True positive: observations that were positive in the sample and we correctly predicted them as positive. We will denote their number as \(TP\);
True negative: observations that were negative in the sample and we correcrly predicted then as negative. We will denote their number as \(TN\);
False positve: observations that were negative in the sample, but which we then mistakenly predicted to be positive. We will denote their number as \(FP\);
False negative: observations that were positive in the sample, but wich we then mistakenly predicted to be negative. We will denote their number as \(FN\).

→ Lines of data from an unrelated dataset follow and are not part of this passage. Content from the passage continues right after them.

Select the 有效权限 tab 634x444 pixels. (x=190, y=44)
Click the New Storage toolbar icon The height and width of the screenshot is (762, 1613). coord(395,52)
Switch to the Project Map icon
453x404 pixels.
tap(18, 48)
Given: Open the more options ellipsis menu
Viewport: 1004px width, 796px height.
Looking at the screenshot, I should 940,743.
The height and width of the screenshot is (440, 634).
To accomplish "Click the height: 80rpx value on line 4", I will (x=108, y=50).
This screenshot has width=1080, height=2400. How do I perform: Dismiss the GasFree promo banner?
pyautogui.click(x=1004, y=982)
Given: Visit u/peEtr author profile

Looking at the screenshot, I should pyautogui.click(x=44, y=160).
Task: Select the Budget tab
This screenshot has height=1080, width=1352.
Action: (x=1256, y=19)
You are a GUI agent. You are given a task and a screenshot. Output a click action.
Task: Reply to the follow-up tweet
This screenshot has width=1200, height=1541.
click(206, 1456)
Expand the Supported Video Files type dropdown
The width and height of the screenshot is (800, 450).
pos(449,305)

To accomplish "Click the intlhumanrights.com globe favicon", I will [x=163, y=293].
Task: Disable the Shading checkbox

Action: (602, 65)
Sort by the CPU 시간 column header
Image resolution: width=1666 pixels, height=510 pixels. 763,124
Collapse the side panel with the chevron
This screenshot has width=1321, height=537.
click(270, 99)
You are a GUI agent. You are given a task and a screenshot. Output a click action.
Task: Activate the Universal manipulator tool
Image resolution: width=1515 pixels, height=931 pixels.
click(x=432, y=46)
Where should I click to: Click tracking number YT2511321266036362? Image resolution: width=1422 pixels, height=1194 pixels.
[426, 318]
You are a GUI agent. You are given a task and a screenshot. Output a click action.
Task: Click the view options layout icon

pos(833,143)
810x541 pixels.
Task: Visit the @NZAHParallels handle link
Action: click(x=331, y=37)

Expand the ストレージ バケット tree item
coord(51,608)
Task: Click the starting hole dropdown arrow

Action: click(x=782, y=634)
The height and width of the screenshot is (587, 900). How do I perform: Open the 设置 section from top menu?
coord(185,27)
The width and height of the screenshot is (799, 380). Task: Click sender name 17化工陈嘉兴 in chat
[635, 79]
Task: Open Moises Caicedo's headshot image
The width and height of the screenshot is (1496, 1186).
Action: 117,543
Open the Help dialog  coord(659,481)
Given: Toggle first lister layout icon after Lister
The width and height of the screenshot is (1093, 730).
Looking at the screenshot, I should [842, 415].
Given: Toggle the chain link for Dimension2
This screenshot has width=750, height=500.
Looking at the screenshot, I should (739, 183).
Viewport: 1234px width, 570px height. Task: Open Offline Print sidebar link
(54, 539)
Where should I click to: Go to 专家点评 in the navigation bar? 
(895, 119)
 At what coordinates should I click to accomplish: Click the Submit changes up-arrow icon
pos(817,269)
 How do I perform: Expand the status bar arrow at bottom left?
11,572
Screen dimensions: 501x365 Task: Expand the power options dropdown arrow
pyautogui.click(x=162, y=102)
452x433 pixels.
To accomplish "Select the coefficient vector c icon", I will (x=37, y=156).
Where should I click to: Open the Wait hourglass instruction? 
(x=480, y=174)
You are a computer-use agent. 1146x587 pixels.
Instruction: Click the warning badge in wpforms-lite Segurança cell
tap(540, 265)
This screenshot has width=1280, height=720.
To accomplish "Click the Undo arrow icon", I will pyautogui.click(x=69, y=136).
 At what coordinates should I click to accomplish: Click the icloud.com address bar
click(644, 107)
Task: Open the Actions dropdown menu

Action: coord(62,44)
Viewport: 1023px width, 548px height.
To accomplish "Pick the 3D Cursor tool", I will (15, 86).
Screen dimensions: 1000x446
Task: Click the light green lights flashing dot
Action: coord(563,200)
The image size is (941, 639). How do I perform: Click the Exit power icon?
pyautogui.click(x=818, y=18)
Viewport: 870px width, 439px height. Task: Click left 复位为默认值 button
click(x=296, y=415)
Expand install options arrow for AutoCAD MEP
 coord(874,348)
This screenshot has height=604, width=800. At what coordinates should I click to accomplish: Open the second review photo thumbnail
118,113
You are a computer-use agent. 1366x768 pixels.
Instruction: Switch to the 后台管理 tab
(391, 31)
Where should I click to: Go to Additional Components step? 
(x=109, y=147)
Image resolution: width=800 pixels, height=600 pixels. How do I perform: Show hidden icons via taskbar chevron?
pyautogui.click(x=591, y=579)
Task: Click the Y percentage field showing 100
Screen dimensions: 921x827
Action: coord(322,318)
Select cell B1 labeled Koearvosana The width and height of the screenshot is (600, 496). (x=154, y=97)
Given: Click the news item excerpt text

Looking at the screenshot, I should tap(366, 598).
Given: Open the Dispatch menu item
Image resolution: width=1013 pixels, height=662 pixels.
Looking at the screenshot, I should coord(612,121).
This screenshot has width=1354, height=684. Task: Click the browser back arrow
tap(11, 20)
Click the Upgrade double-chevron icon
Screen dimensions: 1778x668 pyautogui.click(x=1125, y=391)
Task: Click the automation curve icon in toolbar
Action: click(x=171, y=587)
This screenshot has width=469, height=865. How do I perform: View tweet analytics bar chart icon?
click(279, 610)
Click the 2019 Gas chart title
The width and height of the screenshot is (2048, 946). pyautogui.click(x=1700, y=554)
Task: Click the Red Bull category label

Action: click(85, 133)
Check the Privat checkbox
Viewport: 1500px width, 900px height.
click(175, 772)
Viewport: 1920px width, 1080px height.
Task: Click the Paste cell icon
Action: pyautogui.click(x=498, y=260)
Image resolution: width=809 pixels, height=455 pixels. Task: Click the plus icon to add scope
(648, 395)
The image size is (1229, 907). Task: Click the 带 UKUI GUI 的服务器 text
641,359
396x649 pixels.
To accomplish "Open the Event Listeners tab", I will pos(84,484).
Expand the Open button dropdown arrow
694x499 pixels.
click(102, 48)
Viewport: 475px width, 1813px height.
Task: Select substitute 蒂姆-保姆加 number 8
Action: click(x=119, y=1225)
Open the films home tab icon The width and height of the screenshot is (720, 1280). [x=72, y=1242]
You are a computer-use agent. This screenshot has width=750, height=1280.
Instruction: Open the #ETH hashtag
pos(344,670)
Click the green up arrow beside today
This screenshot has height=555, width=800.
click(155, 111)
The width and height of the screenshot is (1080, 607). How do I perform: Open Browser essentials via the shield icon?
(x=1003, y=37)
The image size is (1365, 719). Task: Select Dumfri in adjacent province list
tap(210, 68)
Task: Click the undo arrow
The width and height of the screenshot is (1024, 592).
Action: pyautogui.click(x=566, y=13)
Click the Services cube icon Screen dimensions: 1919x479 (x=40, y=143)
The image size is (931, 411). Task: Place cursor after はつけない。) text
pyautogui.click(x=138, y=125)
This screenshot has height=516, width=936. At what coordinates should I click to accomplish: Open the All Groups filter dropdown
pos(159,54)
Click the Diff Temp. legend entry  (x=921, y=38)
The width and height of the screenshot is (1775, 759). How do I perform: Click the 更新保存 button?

So, if you put the actual value on the rows and the predicted value on the columns, you will get a confusion matrix.
Predicted \(N\) |
Predicted \(P\) |
|
---|---|---|
Actual \(N\) |
\(TN\) |
\(FP\) |
Actual \(P\) |
\(FN\) |
\(TP\) |
Also valuable is the representation of the confusion matrix using relative values.
Let be:
\(P^* = TP + FP\) - number of observations from the sample predicted as positive;
\(N^* = TN + FN\) - number of observations from the sample predicted as negative;
\(TNR = TN/N^*\) - true negative rate, the proportion of correct predictions among observations that are predicted negative;
\(FNR = FN/N^*\) - false negative rate, the proportion of incorrect predictions among observations that are predicted to be negative;
\(TPR = TP/P^*\) - true positive rate, the proportion of correct predictions among observations that are predicted to be positive;
\(FPR = FP/P^*\) - false positve rate, the proportion of incorrect predicitons among observations that are predicted to be negative.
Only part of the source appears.